━━━ Source records
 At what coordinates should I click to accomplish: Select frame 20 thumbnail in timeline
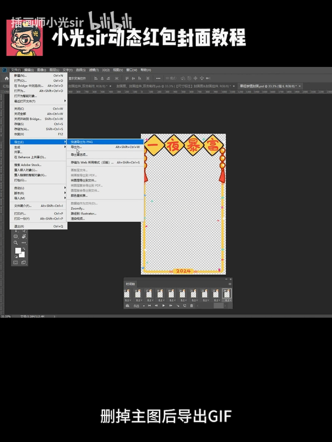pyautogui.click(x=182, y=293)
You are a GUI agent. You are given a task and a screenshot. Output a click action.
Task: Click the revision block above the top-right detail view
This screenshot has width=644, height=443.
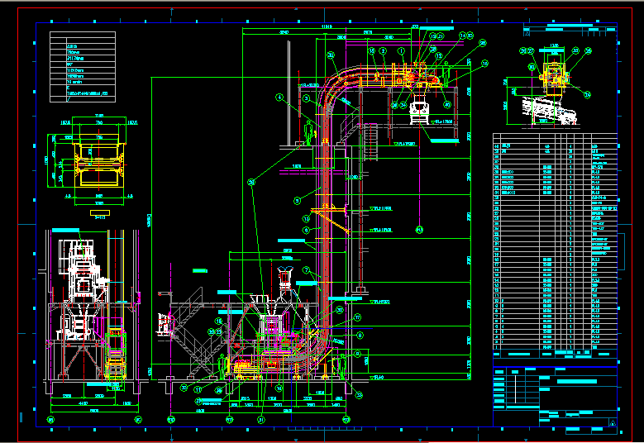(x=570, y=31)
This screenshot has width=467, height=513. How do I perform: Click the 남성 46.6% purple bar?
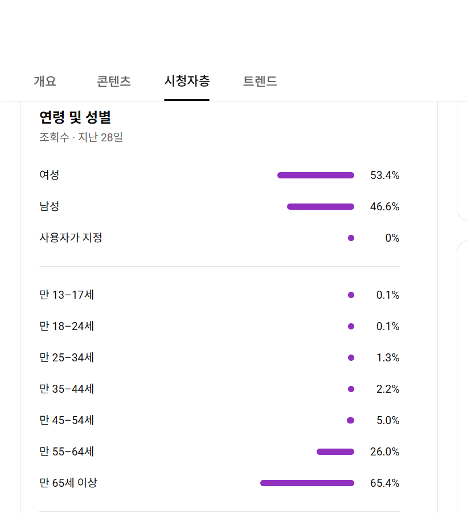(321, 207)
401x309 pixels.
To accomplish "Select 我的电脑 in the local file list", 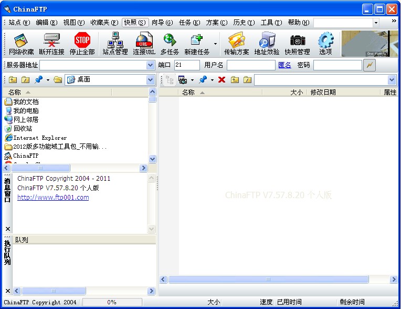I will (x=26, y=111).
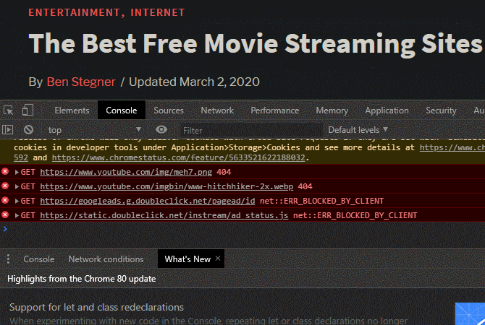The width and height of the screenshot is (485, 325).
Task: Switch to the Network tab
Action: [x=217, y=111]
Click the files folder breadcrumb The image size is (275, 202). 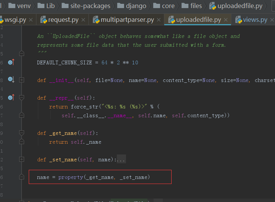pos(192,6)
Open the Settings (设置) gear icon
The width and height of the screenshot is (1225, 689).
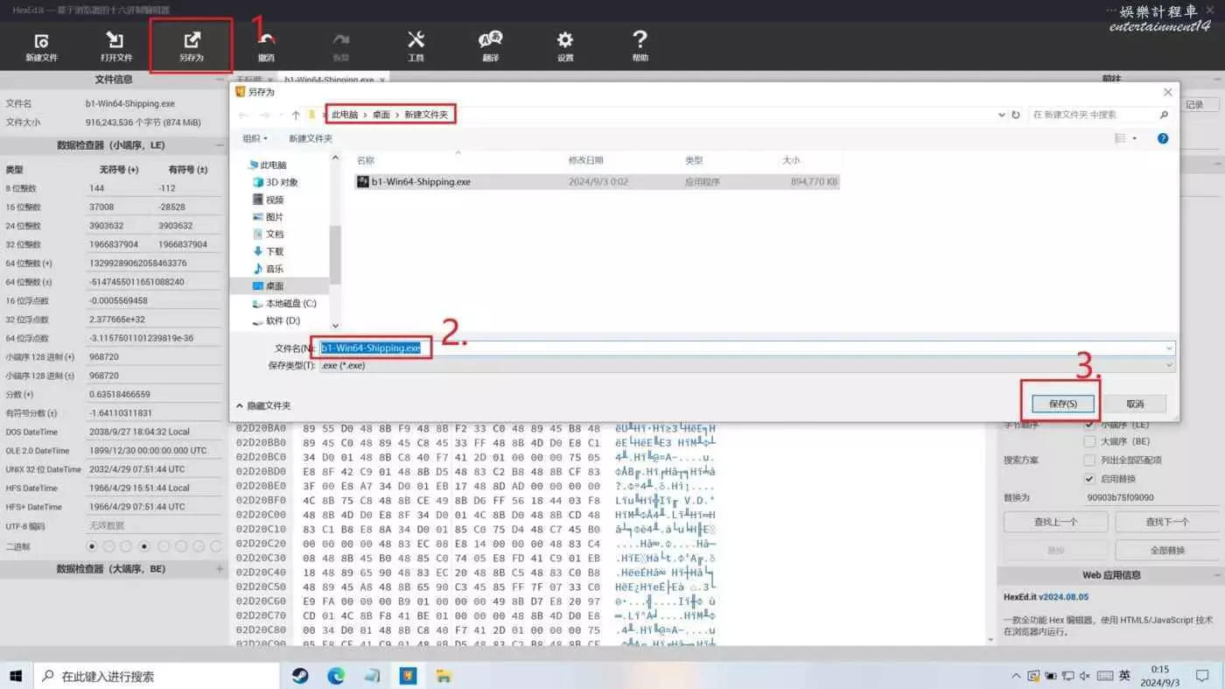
━━━━━━
• [What to do]: Given the entries above, transcribe exactly the lines from the one holding "Task: Click the" through the one holding "401x309 pixels."; pictures do not belong in the transcription.

• [Task response]:
Task: Click the revision block above the top-right detail view
This screenshot has width=644, height=443.
(x=570, y=31)
This screenshot has width=467, height=513. How do I perform: Click the 남성 46.6% purple bar?
(321, 207)
401x309 pixels.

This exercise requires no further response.